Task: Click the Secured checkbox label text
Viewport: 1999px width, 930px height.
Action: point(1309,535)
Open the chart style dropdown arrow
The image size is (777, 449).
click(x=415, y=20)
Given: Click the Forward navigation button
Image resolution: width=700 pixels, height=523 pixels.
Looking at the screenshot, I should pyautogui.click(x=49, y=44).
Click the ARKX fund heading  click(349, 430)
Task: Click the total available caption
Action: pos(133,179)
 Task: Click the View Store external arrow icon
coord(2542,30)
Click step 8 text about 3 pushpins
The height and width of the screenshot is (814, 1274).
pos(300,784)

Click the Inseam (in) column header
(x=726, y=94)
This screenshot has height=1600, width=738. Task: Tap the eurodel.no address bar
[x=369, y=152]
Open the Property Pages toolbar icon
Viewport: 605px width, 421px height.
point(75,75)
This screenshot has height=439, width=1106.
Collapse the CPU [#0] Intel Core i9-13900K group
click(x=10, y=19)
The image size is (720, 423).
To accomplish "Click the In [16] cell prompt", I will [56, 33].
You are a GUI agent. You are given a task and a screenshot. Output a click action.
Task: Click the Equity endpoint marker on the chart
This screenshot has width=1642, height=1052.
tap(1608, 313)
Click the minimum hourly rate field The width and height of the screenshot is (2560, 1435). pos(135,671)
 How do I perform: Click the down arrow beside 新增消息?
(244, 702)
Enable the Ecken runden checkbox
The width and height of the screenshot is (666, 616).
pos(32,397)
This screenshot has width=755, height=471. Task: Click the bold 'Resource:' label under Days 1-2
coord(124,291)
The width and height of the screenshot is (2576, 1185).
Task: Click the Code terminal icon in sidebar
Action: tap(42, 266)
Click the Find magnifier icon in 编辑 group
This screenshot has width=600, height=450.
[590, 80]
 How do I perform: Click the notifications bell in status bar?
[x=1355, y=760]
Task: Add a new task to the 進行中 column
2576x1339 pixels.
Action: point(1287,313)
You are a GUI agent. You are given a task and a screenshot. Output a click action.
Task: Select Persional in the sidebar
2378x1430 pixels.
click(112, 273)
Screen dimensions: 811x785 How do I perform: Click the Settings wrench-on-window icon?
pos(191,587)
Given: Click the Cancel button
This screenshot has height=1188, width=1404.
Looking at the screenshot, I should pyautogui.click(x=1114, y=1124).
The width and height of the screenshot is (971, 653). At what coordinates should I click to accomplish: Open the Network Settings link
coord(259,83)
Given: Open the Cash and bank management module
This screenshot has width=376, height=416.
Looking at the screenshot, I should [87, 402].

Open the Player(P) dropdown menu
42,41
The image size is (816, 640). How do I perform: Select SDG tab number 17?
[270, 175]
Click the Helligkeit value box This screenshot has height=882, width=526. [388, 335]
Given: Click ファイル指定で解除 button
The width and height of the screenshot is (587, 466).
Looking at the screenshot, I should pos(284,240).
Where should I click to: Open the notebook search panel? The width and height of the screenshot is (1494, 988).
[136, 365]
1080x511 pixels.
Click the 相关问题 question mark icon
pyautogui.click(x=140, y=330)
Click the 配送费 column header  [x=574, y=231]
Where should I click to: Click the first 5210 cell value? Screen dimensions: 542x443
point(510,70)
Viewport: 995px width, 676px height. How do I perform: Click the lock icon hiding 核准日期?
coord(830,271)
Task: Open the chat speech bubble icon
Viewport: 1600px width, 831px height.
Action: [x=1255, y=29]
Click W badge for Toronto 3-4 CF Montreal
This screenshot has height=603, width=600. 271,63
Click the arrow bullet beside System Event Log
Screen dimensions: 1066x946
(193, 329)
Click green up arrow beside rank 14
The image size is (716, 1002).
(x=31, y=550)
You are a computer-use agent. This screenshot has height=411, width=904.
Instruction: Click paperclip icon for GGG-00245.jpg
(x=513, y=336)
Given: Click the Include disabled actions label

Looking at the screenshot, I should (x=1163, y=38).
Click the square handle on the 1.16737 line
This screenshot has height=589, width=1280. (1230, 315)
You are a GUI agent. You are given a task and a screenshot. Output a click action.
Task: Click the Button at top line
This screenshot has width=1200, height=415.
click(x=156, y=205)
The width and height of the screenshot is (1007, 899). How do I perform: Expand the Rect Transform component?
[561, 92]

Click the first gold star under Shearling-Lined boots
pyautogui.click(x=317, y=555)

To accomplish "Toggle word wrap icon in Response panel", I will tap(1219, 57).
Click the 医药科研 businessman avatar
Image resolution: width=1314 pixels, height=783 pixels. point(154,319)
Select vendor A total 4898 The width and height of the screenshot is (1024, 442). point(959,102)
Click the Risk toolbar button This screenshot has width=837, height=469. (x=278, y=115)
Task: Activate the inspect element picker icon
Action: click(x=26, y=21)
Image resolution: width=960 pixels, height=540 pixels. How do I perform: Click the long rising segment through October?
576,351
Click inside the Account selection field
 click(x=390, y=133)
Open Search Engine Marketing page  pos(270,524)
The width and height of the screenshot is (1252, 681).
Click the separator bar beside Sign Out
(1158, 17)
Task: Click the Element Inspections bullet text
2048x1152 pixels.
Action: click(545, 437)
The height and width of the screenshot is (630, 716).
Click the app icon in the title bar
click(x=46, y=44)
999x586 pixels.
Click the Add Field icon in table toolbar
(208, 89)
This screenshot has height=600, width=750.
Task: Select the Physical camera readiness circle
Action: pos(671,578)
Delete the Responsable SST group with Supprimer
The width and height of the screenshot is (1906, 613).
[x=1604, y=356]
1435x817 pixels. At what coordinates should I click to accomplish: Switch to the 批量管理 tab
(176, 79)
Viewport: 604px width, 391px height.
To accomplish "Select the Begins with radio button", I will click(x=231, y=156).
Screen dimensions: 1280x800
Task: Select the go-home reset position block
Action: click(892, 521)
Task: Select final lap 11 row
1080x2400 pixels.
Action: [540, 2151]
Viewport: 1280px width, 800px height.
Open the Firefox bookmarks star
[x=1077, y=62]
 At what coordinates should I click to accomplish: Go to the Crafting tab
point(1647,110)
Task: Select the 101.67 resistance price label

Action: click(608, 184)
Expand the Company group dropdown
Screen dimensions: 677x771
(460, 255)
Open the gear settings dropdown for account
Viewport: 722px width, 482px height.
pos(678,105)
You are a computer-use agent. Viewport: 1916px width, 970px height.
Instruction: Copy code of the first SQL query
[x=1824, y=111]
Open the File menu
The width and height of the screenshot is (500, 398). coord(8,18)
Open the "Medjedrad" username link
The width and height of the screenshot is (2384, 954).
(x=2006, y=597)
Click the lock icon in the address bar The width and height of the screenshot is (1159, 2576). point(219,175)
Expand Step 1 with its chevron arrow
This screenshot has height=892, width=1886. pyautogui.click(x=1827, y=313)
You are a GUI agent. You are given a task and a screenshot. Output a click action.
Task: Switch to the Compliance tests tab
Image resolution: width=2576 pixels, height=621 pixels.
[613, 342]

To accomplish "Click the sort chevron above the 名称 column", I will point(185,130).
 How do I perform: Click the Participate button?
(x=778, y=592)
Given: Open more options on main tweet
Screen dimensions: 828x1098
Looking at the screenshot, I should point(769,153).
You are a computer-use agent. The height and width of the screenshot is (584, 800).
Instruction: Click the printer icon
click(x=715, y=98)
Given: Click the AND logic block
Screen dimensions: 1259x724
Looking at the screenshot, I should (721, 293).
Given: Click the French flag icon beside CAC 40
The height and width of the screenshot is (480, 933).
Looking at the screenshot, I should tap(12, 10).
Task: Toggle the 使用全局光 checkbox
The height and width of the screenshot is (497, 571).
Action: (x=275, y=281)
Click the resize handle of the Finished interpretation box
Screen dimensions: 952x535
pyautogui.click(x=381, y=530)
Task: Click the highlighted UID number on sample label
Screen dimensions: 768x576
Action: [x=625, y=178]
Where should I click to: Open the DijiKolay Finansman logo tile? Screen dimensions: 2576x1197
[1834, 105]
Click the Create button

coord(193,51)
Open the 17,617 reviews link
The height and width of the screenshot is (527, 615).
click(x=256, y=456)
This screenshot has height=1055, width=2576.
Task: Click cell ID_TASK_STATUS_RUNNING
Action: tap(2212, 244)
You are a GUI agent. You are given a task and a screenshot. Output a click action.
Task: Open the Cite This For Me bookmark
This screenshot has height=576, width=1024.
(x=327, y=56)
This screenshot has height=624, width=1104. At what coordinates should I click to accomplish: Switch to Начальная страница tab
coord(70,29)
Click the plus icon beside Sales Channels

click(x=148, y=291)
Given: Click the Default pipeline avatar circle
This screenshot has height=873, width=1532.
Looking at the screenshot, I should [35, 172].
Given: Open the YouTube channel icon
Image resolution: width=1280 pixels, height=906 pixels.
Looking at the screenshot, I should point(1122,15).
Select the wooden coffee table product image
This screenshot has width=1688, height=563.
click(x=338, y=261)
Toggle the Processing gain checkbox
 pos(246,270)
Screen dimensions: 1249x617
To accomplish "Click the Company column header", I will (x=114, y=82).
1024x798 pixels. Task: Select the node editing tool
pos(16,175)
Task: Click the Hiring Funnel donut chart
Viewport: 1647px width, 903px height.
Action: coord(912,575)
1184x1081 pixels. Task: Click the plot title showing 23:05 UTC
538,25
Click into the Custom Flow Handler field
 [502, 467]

◆ Exercise directions
Format the records from the line with "The width and height of the screenshot is (1252, 681)." to the line with "click(x=46, y=44)", both included, as a JSON list of strings with one string per line and no blank lines.

◆ Correct answer
[
  "The width and height of the screenshot is (1252, 681).",
  "Click the separator bar beside Sign Out",
  "(1158, 17)",
  "Task: Click the Element Inspections bullet text",
  "2048x1152 pixels.",
  "Action: click(545, 437)",
  "The height and width of the screenshot is (630, 716).",
  "Click the app icon in the title bar",
  "click(x=46, y=44)"
]